## Assigned task
Transcribe the closing lines of the listing exactly, starting at the one that contains "has height=784, width=1513." and including the last.
[[ Task material, beginning ]]
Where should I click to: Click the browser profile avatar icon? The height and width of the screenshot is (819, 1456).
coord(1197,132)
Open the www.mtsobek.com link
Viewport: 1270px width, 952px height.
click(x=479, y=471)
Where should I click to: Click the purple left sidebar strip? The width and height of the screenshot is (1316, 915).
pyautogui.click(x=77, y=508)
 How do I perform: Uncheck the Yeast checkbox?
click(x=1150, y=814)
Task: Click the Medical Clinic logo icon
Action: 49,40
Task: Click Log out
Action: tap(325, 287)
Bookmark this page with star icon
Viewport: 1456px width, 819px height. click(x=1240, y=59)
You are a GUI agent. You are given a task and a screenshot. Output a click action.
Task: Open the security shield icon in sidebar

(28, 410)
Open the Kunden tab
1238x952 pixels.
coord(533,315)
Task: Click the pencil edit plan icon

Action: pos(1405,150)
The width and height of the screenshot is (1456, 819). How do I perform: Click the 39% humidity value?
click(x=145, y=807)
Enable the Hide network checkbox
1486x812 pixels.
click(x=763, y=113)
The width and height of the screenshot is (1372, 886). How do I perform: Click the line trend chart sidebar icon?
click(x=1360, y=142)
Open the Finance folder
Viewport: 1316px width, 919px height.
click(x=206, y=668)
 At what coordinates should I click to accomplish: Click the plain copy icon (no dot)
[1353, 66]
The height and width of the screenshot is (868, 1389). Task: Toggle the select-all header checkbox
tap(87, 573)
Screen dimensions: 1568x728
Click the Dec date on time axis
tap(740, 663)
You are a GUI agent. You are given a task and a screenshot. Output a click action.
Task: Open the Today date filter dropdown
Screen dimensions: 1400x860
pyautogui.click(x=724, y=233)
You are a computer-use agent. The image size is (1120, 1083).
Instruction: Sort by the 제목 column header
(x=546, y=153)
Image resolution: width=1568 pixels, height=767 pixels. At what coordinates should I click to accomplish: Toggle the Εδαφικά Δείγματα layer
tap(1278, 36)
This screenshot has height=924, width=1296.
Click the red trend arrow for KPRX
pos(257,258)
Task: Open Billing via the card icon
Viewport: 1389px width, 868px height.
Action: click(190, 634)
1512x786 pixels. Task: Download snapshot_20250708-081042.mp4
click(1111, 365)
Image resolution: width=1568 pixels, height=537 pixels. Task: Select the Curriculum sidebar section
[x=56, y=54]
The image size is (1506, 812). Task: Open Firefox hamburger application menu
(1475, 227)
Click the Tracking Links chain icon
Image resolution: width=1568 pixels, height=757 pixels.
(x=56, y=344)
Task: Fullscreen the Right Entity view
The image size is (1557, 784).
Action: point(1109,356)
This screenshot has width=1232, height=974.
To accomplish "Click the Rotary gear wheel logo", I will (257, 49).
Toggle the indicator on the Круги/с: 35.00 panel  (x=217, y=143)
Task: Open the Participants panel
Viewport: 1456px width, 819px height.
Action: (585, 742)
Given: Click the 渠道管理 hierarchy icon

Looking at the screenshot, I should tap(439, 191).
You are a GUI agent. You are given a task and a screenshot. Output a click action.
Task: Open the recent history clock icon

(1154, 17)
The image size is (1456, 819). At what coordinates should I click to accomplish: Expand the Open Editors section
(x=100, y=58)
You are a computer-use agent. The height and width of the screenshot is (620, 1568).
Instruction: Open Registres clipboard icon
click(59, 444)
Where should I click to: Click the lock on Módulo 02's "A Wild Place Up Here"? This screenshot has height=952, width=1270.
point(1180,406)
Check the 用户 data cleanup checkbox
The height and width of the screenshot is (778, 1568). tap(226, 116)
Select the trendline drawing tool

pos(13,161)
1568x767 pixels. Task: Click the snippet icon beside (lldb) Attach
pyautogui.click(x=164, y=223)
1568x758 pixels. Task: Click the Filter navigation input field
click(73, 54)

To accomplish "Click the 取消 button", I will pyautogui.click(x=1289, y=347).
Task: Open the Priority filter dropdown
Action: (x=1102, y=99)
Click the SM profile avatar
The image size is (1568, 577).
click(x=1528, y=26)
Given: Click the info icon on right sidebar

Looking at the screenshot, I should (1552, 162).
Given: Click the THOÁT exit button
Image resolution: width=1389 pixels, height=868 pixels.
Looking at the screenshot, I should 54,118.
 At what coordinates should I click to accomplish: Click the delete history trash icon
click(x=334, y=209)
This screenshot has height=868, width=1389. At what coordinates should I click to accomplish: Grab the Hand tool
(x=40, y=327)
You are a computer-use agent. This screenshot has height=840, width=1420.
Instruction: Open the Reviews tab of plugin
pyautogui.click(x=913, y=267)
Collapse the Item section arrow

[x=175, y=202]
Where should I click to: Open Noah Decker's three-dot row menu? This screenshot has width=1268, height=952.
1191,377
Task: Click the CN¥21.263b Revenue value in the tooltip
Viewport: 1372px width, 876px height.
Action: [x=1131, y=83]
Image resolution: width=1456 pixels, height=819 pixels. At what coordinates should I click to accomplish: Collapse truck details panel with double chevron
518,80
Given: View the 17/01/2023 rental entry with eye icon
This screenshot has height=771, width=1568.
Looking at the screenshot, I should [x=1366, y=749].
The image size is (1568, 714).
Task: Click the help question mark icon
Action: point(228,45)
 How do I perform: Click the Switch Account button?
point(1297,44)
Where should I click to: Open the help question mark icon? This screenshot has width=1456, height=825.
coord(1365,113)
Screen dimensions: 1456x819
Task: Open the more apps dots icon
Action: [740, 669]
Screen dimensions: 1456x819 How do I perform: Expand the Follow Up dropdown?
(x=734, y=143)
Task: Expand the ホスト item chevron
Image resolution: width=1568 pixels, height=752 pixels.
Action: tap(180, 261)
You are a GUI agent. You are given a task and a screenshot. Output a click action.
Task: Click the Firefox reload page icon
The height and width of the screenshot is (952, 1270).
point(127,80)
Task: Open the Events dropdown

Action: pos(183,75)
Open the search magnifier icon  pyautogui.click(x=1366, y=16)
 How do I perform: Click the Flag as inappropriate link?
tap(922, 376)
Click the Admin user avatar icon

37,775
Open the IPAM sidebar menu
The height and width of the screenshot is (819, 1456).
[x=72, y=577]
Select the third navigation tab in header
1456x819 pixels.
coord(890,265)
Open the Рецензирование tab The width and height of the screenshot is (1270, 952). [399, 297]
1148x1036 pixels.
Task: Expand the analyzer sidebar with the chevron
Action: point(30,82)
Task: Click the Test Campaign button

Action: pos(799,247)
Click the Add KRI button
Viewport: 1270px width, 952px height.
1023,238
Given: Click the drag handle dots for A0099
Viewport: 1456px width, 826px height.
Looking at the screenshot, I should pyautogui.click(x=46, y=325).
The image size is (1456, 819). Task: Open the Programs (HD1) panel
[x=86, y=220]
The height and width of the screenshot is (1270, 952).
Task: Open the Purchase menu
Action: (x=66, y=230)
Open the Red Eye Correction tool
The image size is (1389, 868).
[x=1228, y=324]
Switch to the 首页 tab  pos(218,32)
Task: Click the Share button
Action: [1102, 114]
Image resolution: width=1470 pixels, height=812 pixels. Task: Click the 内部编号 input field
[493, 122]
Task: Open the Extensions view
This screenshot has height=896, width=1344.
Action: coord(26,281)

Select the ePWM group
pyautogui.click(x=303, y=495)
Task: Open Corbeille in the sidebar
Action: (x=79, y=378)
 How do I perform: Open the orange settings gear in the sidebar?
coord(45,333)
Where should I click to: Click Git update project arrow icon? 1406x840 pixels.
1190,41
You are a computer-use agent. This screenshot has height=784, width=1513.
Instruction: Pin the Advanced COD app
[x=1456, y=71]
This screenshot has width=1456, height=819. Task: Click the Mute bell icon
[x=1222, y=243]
[[ Task material, end ]]
## Answer section
You are a computer-use agent. This screenshot has height=784, width=1513.
Instruction: Pin the Advanced COD app
[x=1456, y=71]
This screenshot has width=1456, height=819. Task: Click the Mute bell icon
[x=1222, y=243]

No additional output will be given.